### Try it
Among the entries below, only the lines starting at the one with "Life (687, 1761)" and ending at the one with "Gestion (340, 29)", both included, are to be printed exactly.

Stored data
*** Begin section ***

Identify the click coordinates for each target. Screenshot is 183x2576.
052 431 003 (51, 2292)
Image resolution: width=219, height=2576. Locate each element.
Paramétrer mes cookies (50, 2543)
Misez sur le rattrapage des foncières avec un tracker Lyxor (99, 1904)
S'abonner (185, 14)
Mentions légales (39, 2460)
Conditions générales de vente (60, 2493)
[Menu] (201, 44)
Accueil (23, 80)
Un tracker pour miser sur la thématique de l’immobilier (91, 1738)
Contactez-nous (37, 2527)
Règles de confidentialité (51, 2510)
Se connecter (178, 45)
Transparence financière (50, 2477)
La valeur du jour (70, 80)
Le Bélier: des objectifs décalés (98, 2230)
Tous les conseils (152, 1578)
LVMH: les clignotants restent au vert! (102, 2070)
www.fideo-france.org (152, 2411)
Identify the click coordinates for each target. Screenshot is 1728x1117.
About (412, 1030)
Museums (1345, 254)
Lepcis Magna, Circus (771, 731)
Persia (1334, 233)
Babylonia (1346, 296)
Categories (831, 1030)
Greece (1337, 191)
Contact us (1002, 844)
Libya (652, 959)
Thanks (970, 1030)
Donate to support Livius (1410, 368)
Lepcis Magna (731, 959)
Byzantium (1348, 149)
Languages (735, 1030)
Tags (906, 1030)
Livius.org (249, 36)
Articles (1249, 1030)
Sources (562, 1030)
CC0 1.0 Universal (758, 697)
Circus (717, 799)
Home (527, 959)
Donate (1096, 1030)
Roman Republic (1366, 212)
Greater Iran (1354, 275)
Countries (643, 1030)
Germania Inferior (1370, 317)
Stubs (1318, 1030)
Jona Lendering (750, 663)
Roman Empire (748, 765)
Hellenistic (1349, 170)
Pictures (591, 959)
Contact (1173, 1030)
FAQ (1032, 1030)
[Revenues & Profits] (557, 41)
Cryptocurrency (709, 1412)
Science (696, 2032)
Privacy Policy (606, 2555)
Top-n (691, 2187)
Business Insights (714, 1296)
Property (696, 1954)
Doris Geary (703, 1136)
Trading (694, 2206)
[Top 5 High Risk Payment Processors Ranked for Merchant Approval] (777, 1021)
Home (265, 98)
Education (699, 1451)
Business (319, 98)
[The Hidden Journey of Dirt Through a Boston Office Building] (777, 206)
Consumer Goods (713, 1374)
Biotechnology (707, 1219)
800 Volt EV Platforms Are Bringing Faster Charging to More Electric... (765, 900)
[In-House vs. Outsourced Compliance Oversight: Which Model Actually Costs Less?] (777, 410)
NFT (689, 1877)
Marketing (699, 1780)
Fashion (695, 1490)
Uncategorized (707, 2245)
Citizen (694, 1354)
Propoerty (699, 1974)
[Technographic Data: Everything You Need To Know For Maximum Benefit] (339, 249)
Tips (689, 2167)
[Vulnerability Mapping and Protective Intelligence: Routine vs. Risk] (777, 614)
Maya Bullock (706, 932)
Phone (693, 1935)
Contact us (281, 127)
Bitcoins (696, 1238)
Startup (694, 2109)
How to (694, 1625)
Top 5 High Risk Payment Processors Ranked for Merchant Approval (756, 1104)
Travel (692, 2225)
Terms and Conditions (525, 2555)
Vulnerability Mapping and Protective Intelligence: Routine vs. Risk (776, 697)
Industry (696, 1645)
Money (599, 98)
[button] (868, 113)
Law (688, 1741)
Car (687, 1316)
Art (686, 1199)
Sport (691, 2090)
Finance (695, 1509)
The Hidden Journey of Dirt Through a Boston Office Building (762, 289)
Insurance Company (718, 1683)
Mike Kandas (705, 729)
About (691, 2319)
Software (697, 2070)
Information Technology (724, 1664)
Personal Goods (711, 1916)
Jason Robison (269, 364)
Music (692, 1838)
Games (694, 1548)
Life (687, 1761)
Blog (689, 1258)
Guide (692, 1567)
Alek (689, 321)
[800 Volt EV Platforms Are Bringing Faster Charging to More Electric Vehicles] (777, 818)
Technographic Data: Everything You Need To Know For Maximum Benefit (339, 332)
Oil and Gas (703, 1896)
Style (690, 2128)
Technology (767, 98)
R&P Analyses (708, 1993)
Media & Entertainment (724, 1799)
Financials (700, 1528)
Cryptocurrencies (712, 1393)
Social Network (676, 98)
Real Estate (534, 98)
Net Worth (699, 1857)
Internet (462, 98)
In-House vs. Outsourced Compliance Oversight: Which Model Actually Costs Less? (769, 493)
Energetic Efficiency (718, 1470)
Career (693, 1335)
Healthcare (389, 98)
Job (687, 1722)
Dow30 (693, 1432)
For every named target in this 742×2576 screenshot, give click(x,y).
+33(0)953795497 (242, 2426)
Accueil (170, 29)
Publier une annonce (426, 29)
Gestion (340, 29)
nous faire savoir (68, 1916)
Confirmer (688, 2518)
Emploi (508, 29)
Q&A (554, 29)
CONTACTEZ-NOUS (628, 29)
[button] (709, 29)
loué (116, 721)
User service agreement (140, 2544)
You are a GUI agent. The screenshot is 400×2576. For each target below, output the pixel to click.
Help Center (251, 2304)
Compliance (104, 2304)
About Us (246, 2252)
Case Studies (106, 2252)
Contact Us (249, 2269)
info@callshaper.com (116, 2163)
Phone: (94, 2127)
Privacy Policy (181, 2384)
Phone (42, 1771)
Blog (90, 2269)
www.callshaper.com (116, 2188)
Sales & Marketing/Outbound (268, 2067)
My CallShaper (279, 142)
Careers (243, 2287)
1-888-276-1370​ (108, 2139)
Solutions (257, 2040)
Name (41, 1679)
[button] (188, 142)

*** End section ***

### Finished exercise
Life (687, 1761)
Blog (689, 1258)
Guide (692, 1567)
Alek (689, 321)
[800 Volt EV Platforms Are Bringing Faster Charging to More Electric Vehicles] (777, 818)
Technographic Data: Everything You Need To Know For Maximum Benefit (339, 332)
Oil and Gas (703, 1896)
Style (690, 2128)
Technology (767, 98)
R&P Analyses (708, 1993)
Media & Entertainment (724, 1799)
Financials (700, 1528)
Cryptocurrencies (712, 1393)
Social Network (676, 98)
Real Estate (534, 98)
Net Worth (699, 1857)
Internet (462, 98)
In-House vs. Outsourced Compliance Oversight: Which Model Actually Costs Less? (769, 493)
Energetic Efficiency (718, 1470)
Career (693, 1335)
Healthcare (389, 98)
Job (687, 1722)
Dow30 (693, 1432)
For every named target in this 742×2576 screenshot, give click(x,y).
+33(0)953795497 (242, 2426)
Accueil (170, 29)
Publier une annonce (426, 29)
Gestion (340, 29)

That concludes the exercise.